** EXERCISE INSTRUCTIONS **
Starting at the first line of the entries below, please return exactly each line up to and including the one with "811x456 pixels."; pictures stay out.

** MATERIAL TO PROCESS **

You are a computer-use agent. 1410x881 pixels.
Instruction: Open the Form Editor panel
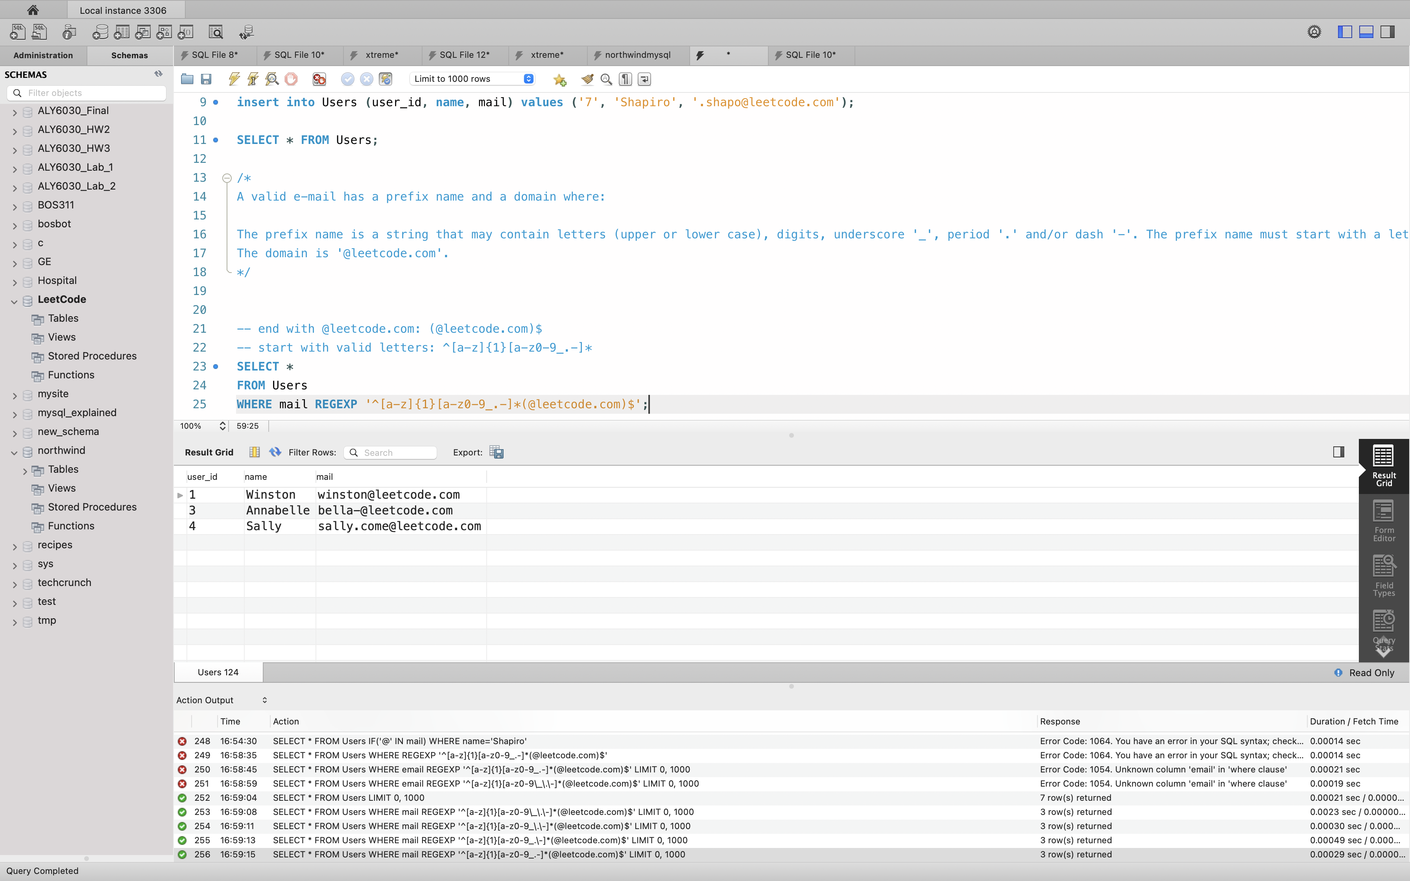click(x=1384, y=520)
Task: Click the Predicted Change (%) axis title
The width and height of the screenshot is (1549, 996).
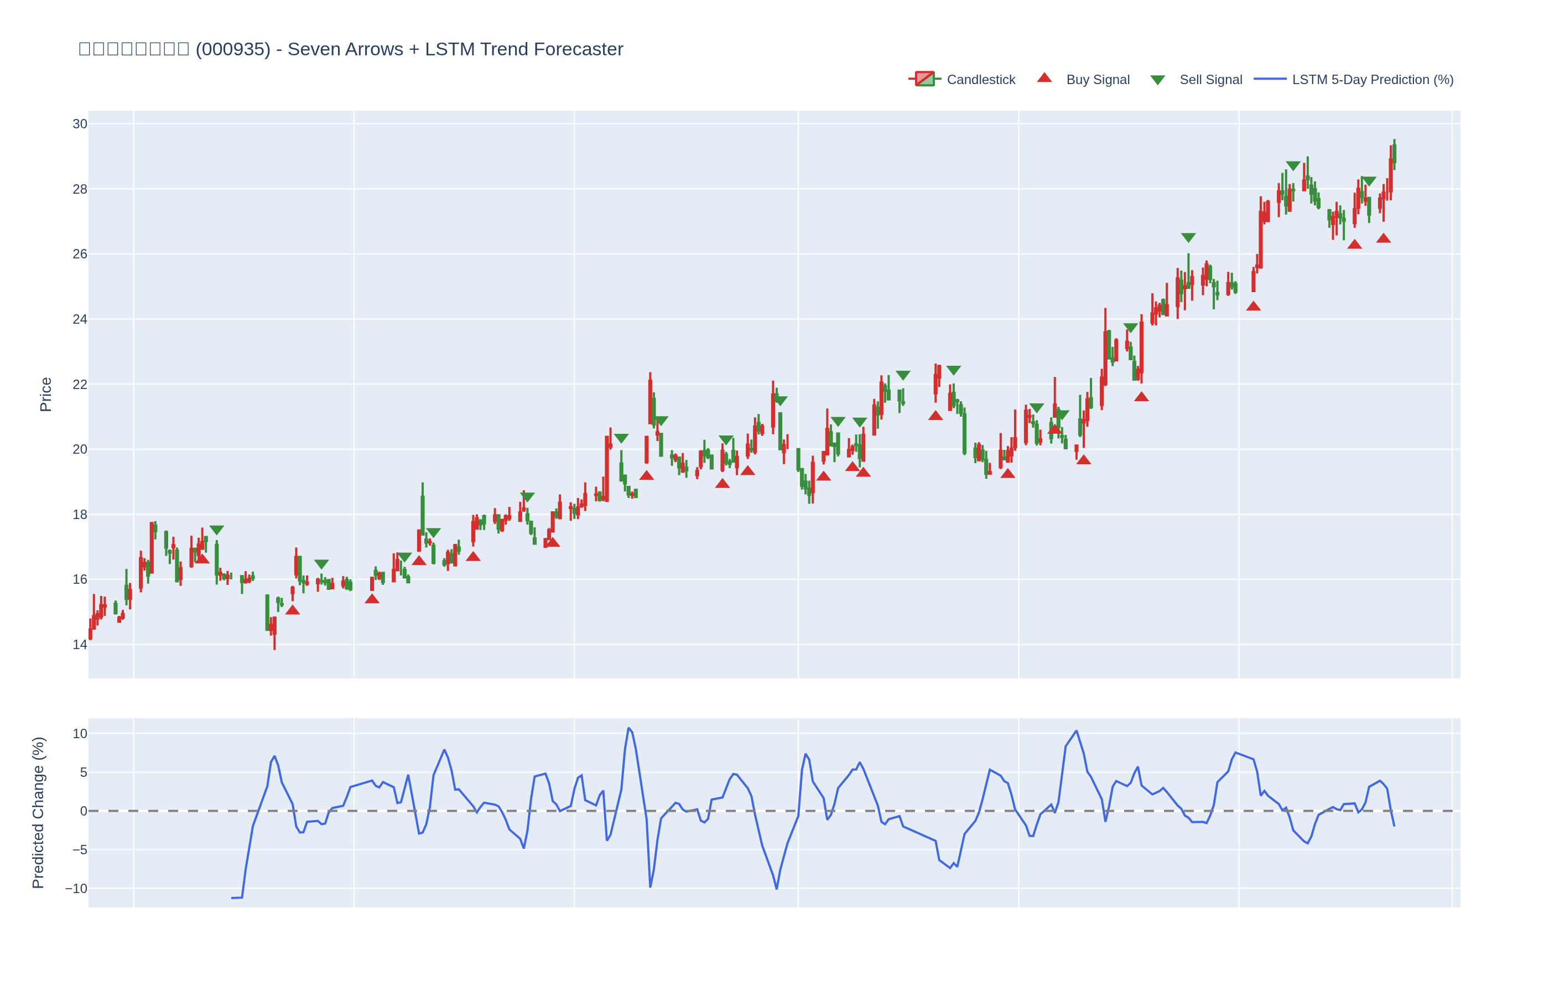Action: [38, 812]
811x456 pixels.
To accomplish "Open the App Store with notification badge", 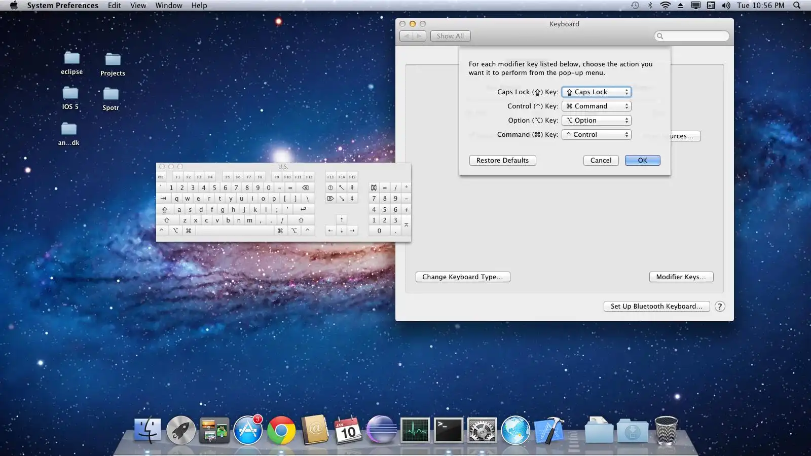I will point(248,431).
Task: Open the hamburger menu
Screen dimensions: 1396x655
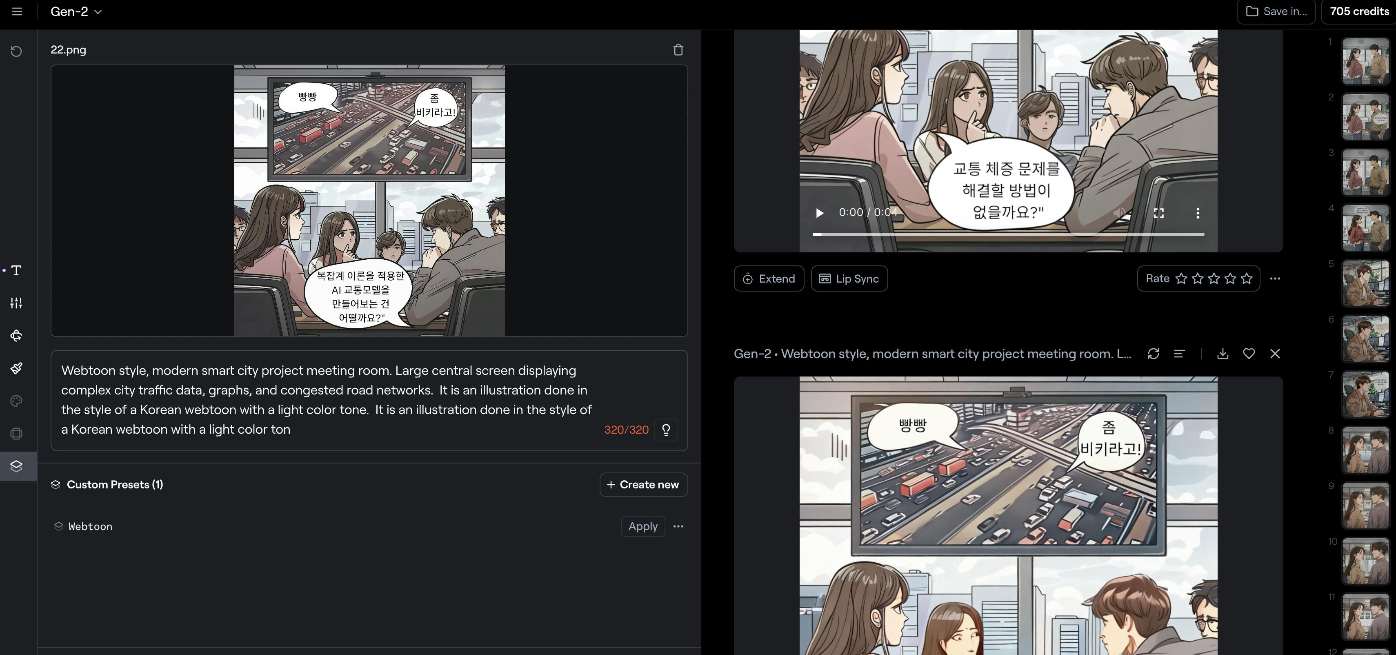Action: click(17, 11)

** ANSWER BOX **
You are a computer-use agent. 1410x881 pixels.
Instruction: Open the Form Editor panel
click(x=1384, y=520)
Task: Click the Predicted Change (%) axis title
The width and height of the screenshot is (1549, 996).
Action: [38, 812]
811x456 pixels.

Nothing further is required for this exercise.